Он дал нам ключ от своего бунгало в Порт-Вилунга, на берегу океана. В первый день мы долго шли по бесконечному пляжу во время прилива, и мне казалось, что волны специально шумят, накатываясь на берег, чтобы оттенить глухое молчание человека, идущего рядом, и сделать его еще значительнее. Время от времени, указывая на какую-нибудь птицу, он называл ее по имени. А в самом начале, не глядя на меня, он объяснил, словно объявляя Декларацию независимости, что через неделю должен «вернуться к своему народу», не озаботившись пояснить, в какой части Австрали живет «его народ», и все, ни слова больше. Мы бродили до темноты. Потом вернулись в бунгало, и я поняла, что здесь ему все знакомо. Ясно, он тут уже бывал. С другими женщинами. Не зажигая света, он положил мне на шею ладонь. Нежность исходила от его сильной руки. И меня буквально бросило к нему — никогда я не испытывала ничего подобного к едва знакомому мужчине. За этим последовал — не знаю, как сказать по-другому — бесконечный полет на гигантских качелях.

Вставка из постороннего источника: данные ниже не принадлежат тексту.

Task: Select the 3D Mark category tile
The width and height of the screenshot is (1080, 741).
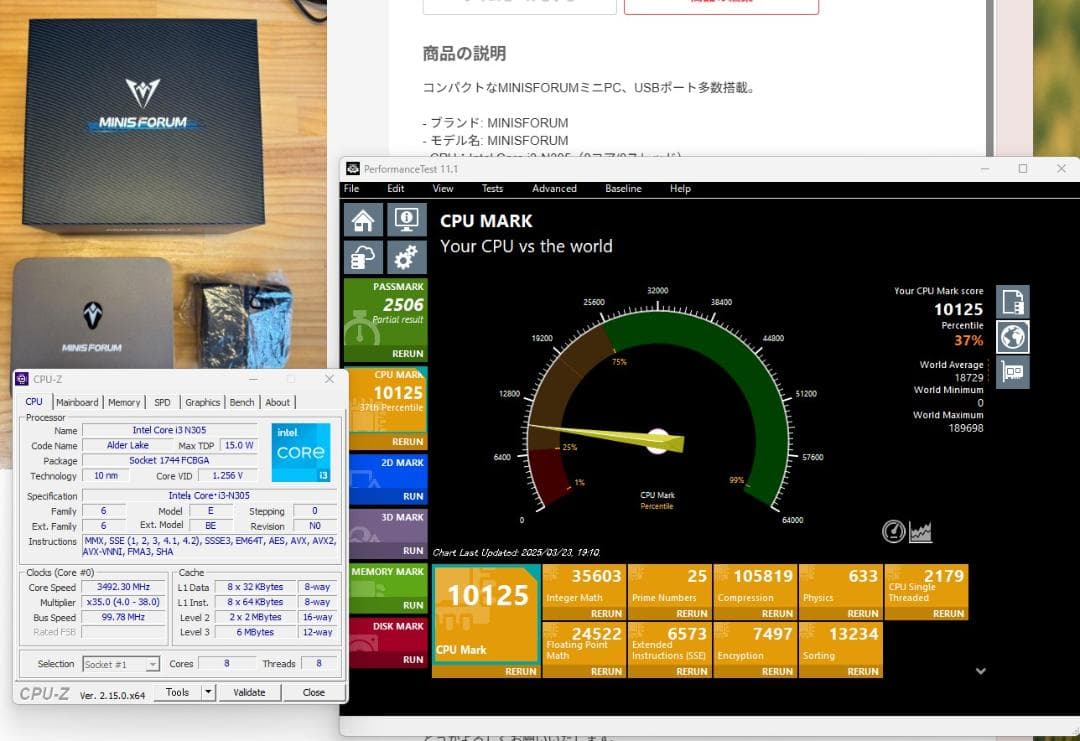Action: [387, 529]
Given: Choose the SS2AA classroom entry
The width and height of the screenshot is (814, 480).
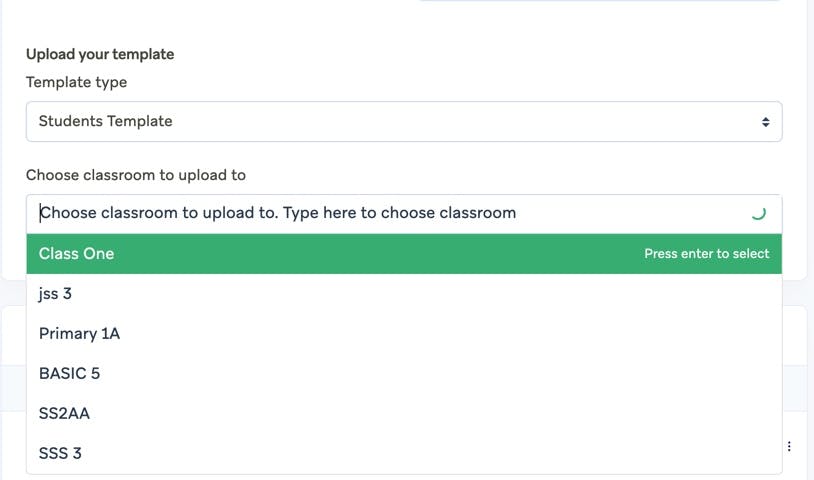Looking at the screenshot, I should [64, 414].
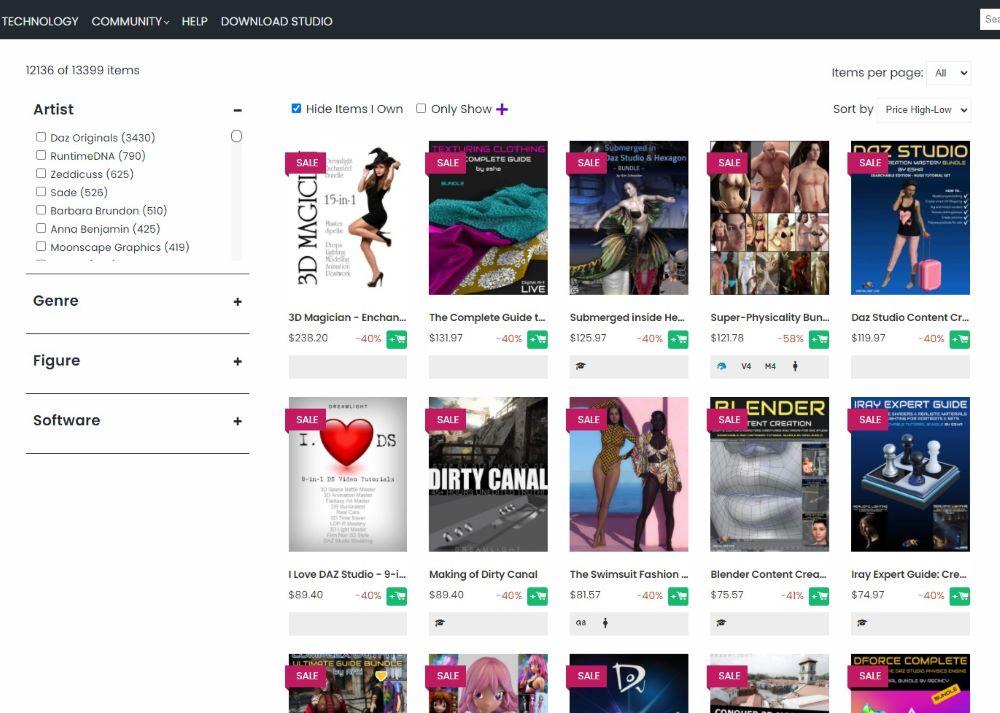Viewport: 1000px width, 713px height.
Task: Open the Items per page dropdown
Action: [x=948, y=73]
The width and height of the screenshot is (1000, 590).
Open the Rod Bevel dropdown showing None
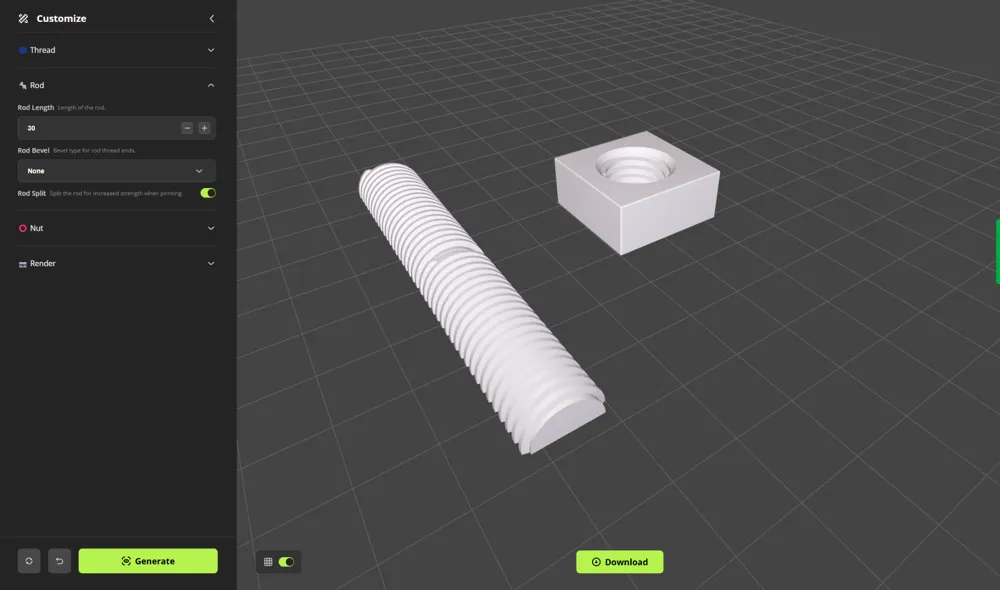116,170
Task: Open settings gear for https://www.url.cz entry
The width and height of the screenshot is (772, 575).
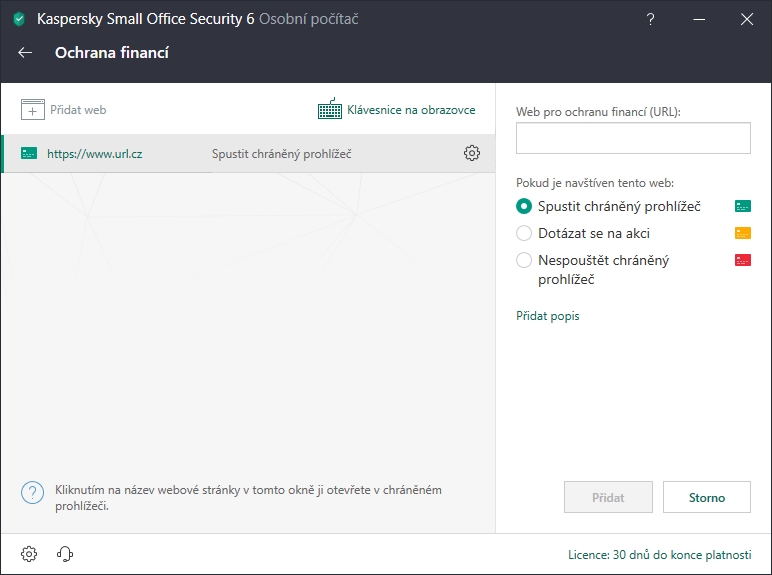Action: tap(472, 153)
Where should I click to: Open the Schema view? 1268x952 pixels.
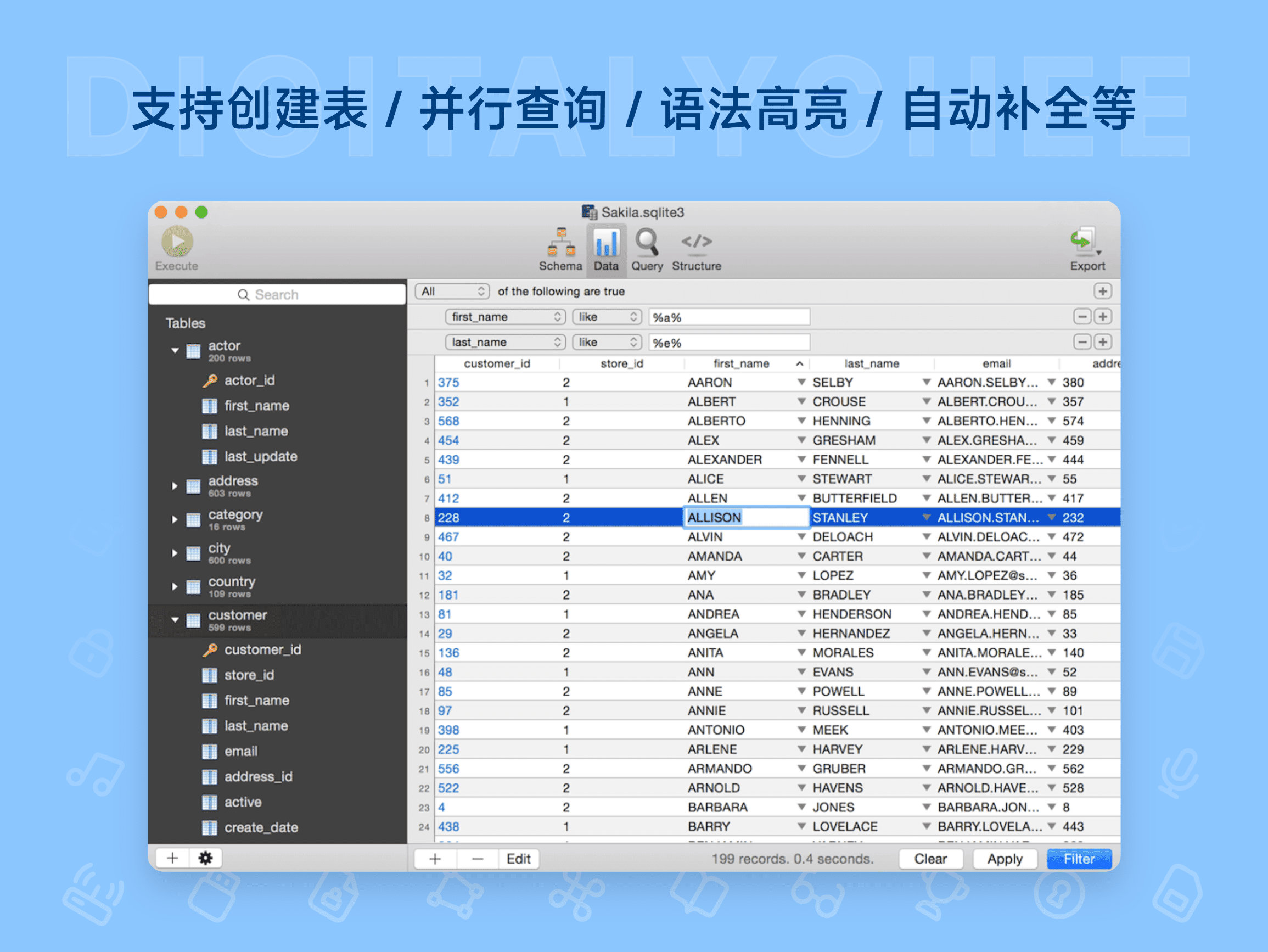(x=560, y=247)
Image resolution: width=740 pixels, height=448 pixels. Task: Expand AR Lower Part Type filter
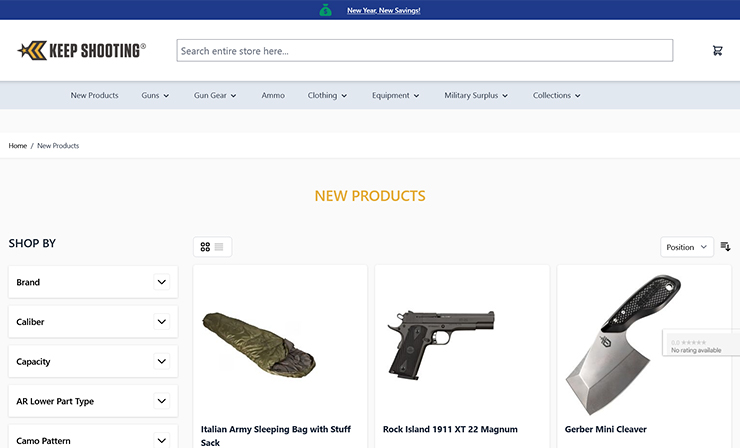coord(161,401)
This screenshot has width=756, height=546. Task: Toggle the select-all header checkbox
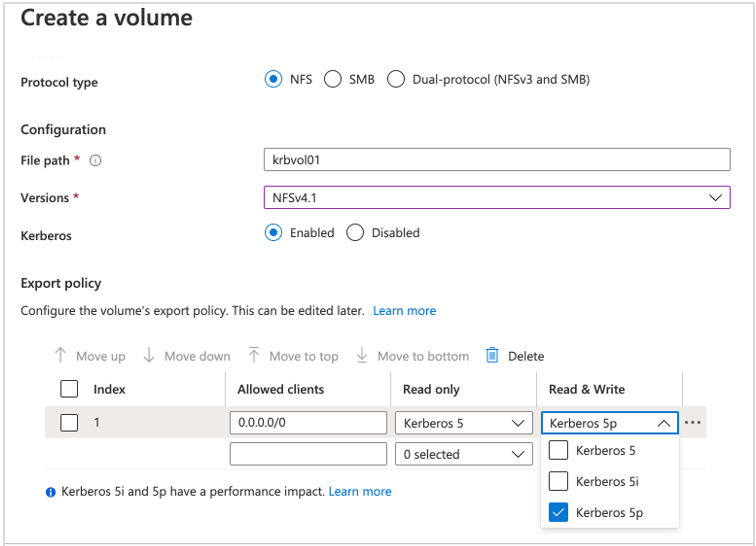click(69, 389)
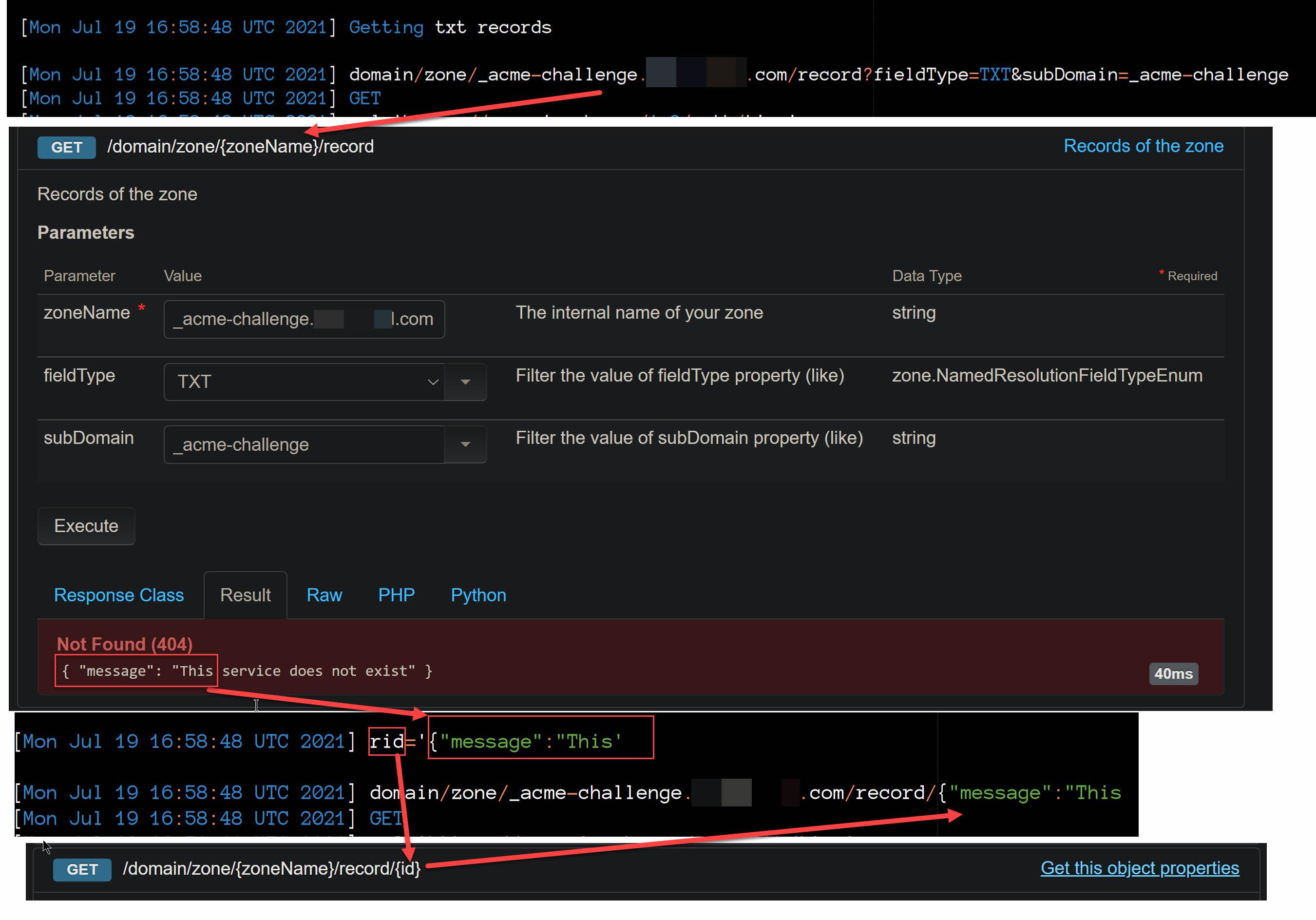
Task: Click the Not Found (404) heading
Action: pyautogui.click(x=124, y=644)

Шум волн за стеной звучал мерным аккомпанементом волшебной качке, и, отдаваясь этому шуму, я чувствовала, как слабею, растекаюсь, теряю голову, перестаю существовать. Проснувшись наутро, я не нашла его рядом с собой. Он оказался на пляже, за окном: сидел там, застыв темным силуэтом на фоне песка, словно каменное изваяние, освещенное первыми лучами солнца, и тут я поняла, что промахнулась. Одни воспоминания сменятся другими, которые будут волновать меня, пожалуй, еще сильнее, чем прежние. Вдобавок теперь мне предстоит стать частью воспоминаний чужого, непонятного мне человека. Тот случай в фавелах, который я считала непереносимым, больше не волновал меня. Теперь я знала себе цену. Как-то раз, сама не понимая почему, я спросила маму, о чем бы она подумала на смертном одре. Она молча покачала головой. Потом сказала, что существуют вещи, о которых не принято говорить.
— Даже с собственной дочерью?
— Особенно с собственной дочерью.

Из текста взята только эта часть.